We are not altogether in the situation that Dave faced with HAL in the movie “2001: A Space Odyssey” but we are getting close.
As I write this it is still far to early in either accident to know for certain why each accident occurred. Knowing a little about cockpit management and having studied some accident reports I can think of some scenarios for the first accident (the Asiana flight at San Francisco) but the UPS flight is simply a mind-bender to me. UPS is a top-notch, extremely well run organization with some of the best pilots around. Flying freight is a great gig. No passengers to complain, relatively uncrowded skies to fly in, great companies (UPS and Fed-Ex for sure) and extremely lucrative pay packages. I am sure that both of the pilots on the UPS flight were living their dream. That they would fly that jet into the ground is, to me, simply unimaginable. I suppose some day we will know what happened in those last few seconds, but it simply defies common logic at this point.

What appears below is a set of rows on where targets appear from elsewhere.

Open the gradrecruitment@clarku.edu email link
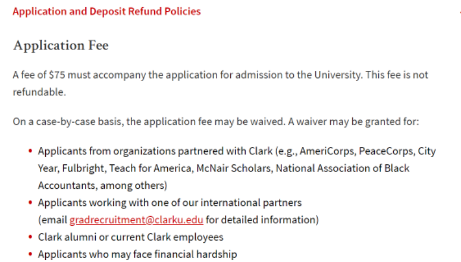The height and width of the screenshot is (262, 461). pyautogui.click(x=136, y=220)
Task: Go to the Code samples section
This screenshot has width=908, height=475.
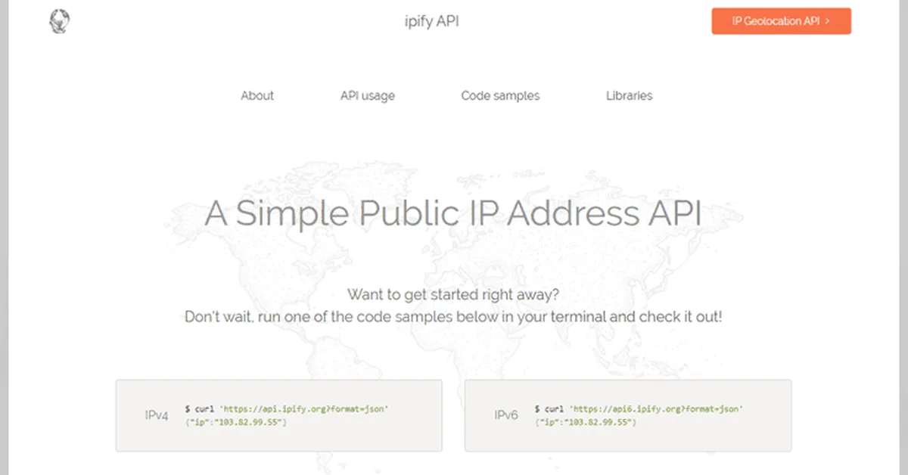Action: (500, 95)
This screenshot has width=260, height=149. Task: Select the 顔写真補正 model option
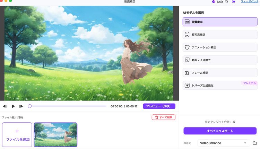click(x=220, y=34)
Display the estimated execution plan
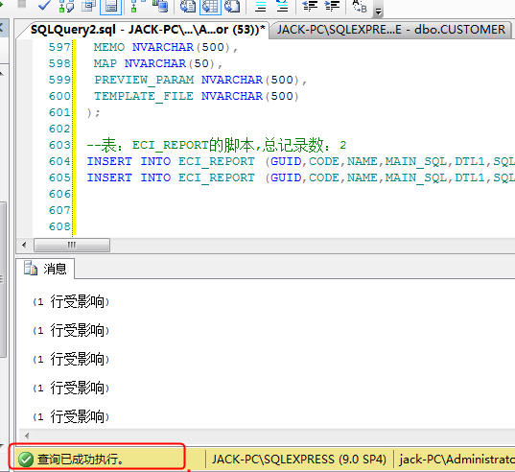Image resolution: width=515 pixels, height=472 pixels. pyautogui.click(x=66, y=7)
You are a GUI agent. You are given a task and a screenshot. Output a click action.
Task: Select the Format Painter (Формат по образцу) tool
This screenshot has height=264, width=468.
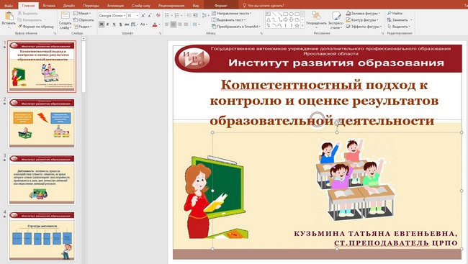tap(36, 27)
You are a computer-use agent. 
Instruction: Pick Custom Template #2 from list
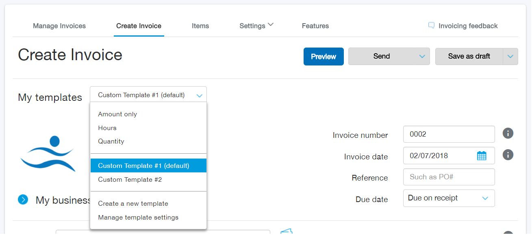130,179
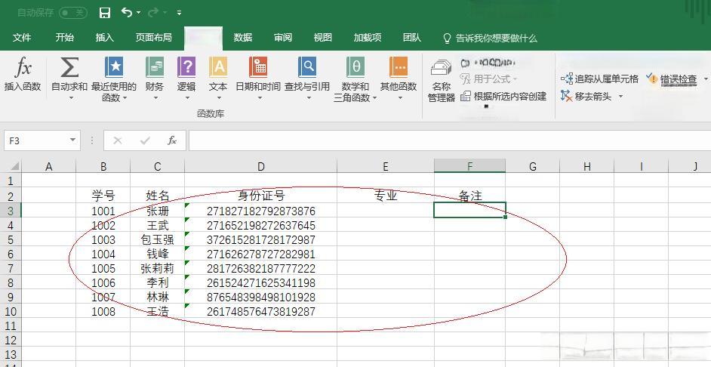The image size is (711, 367).
Task: Open Date and Time (日期和时间) functions
Action: (258, 69)
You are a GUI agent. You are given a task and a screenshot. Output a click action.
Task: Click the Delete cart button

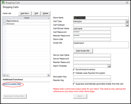coord(46,13)
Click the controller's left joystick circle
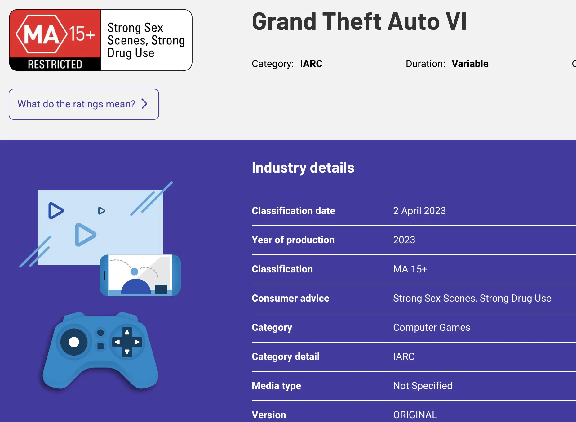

Which, in a long and circuitous route, brings me to my third topic – that of the decline of education in the United States today. In many ways we are the most technologically progressive and the most educationally regressive society that has ever existed. Our college students can operate virtually any type of computer equipment with expert proficiency and yet many cannot write a coherent English sentence. Our elementary school children are taught that spelling does not matter as long as they can get close to how the word sounds. Students are promoted to the next grade level with no regard for their ability to perform, but simply because holding them back would damage their fragile self-esteems. And now, with the explosion of on-line (so called) education, more and more people are being given certificates and diplomas for accomplishing nothing more than watching a few videos and taking a few multiple choice on-line tests.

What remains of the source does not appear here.